Emmanuel Macron a plaidé en faveur de l’instauration de « prix planchers » pour les agriculteurs afin de « ne pas céder à toutes les pratiques les plus prédatrices qui sacrifient nos agriculteurs et leurs revenus. ». Un vocabulaire étrange et inhabituel dans la bouche du chef de l’Etat. Pour cause, la proposition de prix rémunérateurs garantis, dit aussi prix planchers, est portée par les insoumis depuis 2018. L’annonce a été aussitôt saluée par LFI. Jean-Luc Mélenchon a déclaré que « la lutte paie » en saluant la loi défendue par Manuel Bompard et Aurélie Trouvé le 30 novembre dernier qui visait précisément à instaurer des prix garantis rémunérateurs, et fut rejetée par les députés macronistes et LR, à six voix près.

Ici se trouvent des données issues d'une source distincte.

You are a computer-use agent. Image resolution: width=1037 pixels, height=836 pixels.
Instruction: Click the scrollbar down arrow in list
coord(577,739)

Face à la cacophonie des annonces, les agricultures restent partagées et prudents. Pourquoi les députés macronistes ont-ils torpillé la proposition de loi des insoumis en novembre dernier pour finalement la reprendre quatre mois plus tard ? Cette annonce d’Emmanuel Macron sera-t-elle bel et bien concrétisé ? Tous ont en tête les mots de Marc Fesneau, qui, le 27 janvier déclarait à propos des prix planchers : « ce n’est pas aussi simple que ça […] On a besoin que les prix montent y compris au niveau national ». Notre article.

Le camp présidentiel, allié à LR, a refusé l’instauration des prix planchers pour les agriculteurs

Les insoumis ont porté à l’Assemblée nationale une proposition de loi visant à lutter contre la hausse des prix par l’encadrement des marges des industries agroalimentaires, du raffinage de produits pétroliers et de la grande distribution. Dans le même texte, les parlementaires LFI avaient inscrit la mise en place de prix planchers (minimums) pour l’achat de matières premières agricoles aux producteurs. Une mesure nécessaire, surtout à cause de l’échec des lois Egalim, soutenus par le pouvoir en place, censées protéger les revenus des agriculteurs.

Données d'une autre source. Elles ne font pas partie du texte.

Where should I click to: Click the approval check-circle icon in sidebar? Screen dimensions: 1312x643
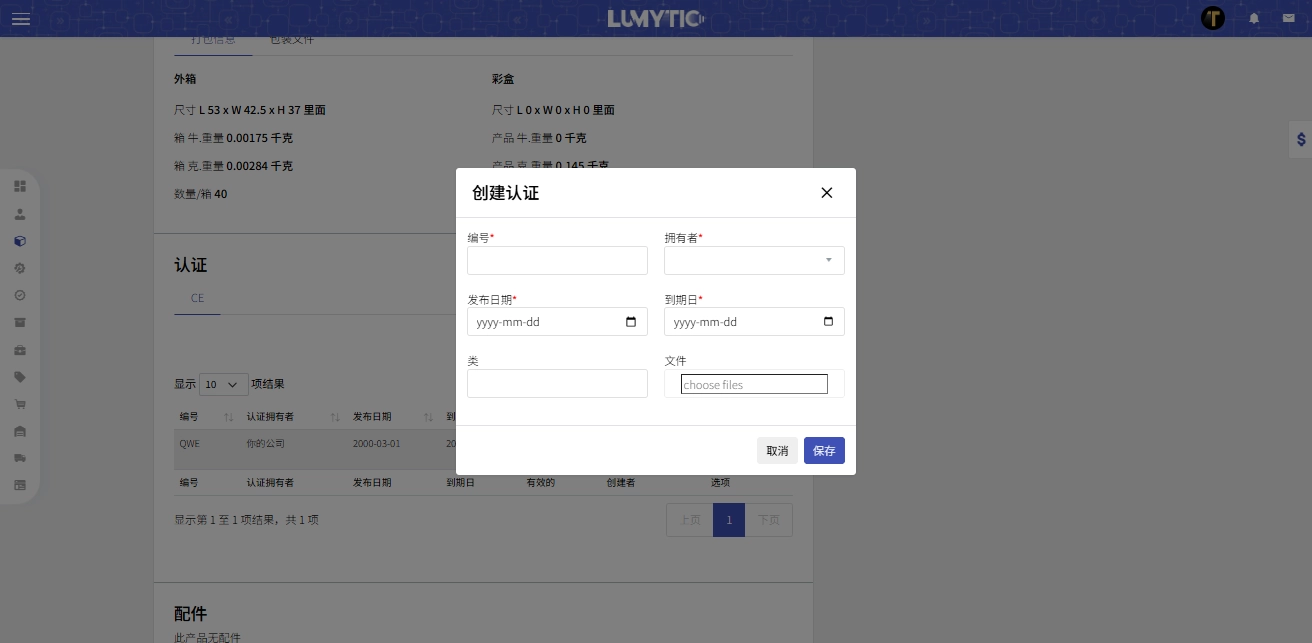[x=20, y=295]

Cette proposition n’est pas nouvelle pour les insoumis. En avril 2018, dans le cadre de l’examen de la loi Egalim, les députés insoumis avaient défendu par amendement l’instauration de prix planchers. Résultat ? Amendement rejeté par les députés macronistes.

Rebelote en mai 2020 : dans le cadre de leur niche parlementaire, les insoumis avaient déposé une loi pour « parer la crise agricole et alimentaire ». Elle comprenait l’instauration de prix planchers pour les agriculteurs. Résultat ? Les macronistes ont supprimé un par un les articles en commission.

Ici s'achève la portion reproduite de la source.